### PASSAGE

┄┄┄┄┄┄┄┄┄┄┄┄┄┄┄┄┄┄┄┄

# Kelly KHB 600A "REGEN Problem" help



## Felek (Jun 20, 2012)

Hellow, i have problem with regen funcion in my kelly KHB 600A, The regen act only when i put "Brake Switch", "release throttle regen" not work!!. PLEASE HELP ME, i tried connecting three identical controler KHB 600A and situation repeats itself.


----------



## onegreenev (May 18, 2012)

Felek said:


> Hellow, i have problem with regen funcion in my kelly KHB 600A, The regen act only when i put "Brake Switch", "release throttle regen" not work!!. PLEASE HELP ME, i tried connecting three identical controler KHB 600A and situation repeats itself.


For that you need to contact Kelly Controller. 

Be nice and explain your situation to them and see what the deal is. I too never could get the release throttle regen function to work but killed my Beta Project Controller before I could address the issue. I figured mine was just an isolated issue because it was a beta software in that controller.

┄┄┄┄┄┄┄┄┄┄┄┄┄┄┄┄┄┄┄┄

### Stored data
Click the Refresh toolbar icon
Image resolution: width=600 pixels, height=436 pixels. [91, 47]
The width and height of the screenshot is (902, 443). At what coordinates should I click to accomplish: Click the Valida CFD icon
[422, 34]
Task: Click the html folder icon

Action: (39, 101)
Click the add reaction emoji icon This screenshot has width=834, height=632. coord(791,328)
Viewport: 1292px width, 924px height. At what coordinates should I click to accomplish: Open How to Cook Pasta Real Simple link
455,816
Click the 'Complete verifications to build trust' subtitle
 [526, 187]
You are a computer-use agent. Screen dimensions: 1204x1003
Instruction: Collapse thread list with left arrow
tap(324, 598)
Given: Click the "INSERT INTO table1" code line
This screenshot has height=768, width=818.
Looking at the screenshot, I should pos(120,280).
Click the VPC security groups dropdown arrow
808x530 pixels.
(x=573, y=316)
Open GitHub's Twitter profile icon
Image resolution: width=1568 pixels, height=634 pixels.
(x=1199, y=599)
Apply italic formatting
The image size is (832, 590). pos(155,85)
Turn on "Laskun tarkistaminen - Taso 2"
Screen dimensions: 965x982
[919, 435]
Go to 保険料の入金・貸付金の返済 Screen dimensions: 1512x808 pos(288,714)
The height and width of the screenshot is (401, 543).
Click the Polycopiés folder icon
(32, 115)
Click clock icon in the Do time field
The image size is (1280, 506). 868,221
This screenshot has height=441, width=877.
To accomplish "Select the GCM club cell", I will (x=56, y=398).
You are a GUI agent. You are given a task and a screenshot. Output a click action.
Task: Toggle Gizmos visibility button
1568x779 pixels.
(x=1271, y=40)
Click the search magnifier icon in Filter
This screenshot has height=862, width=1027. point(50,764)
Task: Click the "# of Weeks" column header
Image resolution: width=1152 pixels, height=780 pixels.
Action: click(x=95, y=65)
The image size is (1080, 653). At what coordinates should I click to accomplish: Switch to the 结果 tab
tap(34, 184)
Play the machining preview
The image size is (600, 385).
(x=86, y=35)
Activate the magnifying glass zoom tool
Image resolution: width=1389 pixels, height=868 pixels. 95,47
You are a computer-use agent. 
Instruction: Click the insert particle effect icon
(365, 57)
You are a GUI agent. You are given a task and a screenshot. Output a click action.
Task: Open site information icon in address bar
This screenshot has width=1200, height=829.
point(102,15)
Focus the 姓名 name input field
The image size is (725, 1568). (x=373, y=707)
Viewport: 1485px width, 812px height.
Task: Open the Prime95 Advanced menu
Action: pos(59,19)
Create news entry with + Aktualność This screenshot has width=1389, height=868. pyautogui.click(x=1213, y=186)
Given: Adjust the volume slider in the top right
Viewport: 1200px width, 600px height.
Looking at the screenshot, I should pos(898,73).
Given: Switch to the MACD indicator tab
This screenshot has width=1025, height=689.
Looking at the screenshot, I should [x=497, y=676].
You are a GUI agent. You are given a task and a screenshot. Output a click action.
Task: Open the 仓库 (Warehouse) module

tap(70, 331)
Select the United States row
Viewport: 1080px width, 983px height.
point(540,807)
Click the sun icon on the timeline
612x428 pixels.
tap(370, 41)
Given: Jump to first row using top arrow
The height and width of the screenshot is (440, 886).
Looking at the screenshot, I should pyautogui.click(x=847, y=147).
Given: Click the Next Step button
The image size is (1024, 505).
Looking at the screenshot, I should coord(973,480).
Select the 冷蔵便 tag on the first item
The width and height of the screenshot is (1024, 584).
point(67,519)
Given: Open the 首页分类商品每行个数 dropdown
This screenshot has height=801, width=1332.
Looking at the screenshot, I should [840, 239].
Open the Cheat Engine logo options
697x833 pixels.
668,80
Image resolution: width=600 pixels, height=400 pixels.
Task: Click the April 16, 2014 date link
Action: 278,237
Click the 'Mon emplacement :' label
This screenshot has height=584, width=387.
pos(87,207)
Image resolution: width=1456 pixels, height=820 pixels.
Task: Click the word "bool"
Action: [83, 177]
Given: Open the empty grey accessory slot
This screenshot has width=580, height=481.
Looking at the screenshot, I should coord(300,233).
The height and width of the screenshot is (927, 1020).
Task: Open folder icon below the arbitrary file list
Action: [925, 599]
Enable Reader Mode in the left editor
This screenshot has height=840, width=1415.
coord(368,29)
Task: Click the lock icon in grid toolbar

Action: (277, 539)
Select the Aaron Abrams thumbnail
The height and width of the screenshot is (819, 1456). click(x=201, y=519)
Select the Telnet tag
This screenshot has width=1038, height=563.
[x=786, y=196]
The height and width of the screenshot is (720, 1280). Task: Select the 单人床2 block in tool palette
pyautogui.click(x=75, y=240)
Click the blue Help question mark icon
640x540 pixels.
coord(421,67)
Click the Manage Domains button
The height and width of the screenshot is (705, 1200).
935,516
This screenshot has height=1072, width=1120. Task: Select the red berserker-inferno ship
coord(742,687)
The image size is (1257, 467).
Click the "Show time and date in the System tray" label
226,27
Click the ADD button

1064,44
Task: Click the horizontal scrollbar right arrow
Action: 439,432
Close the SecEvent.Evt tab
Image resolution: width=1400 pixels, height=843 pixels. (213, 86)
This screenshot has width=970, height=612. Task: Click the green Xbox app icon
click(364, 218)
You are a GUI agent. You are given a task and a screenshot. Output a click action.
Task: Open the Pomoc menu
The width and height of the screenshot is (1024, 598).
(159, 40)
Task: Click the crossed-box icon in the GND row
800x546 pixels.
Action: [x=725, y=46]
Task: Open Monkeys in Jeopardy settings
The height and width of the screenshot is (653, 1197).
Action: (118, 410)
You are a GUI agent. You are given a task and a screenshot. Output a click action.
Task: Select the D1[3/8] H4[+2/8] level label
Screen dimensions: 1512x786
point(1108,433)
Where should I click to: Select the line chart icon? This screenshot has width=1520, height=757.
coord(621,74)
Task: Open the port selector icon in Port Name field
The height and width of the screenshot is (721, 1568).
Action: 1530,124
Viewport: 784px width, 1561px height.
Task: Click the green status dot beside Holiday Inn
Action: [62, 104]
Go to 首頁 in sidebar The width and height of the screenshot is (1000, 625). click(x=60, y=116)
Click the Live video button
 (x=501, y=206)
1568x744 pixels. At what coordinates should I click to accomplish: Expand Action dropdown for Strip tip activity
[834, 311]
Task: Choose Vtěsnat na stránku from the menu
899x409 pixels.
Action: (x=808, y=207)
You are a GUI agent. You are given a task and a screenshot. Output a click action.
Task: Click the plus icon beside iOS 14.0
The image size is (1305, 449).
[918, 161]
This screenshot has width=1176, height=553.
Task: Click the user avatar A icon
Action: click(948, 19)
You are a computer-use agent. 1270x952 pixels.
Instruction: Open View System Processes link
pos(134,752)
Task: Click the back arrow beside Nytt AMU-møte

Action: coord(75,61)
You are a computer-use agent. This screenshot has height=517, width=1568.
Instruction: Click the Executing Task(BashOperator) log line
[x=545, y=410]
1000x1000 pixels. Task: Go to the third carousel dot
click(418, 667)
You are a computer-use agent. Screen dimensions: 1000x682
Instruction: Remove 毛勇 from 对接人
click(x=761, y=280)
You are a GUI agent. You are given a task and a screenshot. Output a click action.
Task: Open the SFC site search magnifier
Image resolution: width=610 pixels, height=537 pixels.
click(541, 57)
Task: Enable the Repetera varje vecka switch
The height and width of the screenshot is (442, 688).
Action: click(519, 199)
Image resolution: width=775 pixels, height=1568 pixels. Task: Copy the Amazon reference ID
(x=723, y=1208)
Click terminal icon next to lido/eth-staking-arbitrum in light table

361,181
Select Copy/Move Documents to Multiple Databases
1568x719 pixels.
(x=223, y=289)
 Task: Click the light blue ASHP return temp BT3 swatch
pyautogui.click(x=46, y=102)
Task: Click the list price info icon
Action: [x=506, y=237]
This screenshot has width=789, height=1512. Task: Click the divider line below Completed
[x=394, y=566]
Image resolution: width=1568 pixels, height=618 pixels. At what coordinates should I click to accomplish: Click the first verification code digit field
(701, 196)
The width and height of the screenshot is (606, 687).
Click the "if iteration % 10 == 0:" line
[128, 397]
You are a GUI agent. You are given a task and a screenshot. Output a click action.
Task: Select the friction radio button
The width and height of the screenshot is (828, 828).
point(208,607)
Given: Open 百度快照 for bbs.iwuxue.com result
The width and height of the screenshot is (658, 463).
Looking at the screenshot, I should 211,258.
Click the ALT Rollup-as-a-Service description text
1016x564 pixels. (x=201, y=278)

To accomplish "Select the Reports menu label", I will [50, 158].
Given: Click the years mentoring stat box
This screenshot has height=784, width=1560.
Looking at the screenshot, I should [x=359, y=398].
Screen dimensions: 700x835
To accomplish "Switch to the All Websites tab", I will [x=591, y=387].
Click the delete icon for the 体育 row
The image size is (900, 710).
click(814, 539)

┄┄┄┄┄┄┄┄┄┄┄┄┄┄┄┄┄┄┄┄

### DIRECTIONS
Write out the entire forum thread on the Kelly KHB 600A regen problem word for word, keeping every spelling, punctuation mark and line break unchanged.

### EXPECTED ANSWER
# Kelly KHB 600A "REGEN Problem" help



## Felek (Jun 20, 2012)

Hellow, i have problem with regen funcion in my kelly KHB 600A, The regen act only when i put "Brake Switch", "release throttle regen" not work!!. PLEASE HELP ME, i tried connecting three identical controler KHB 600A and situation repeats itself.


----------



## onegreenev (May 18, 2012)

Felek said:


> Hellow, i have problem with regen funcion in my kelly KHB 600A, The regen act only when i put "Brake Switch", "release throttle regen" not work!!. PLEASE HELP ME, i tried connecting three identical controler KHB 600A and situation repeats itself.


For that you need to contact Kelly Controller. 

Be nice and explain your situation to them and see what the deal is. I too never could get the release throttle regen function to work but killed my Beta Project Controller before I could address the issue. I figured mine was just an isolated issue because it was a beta software in that controller.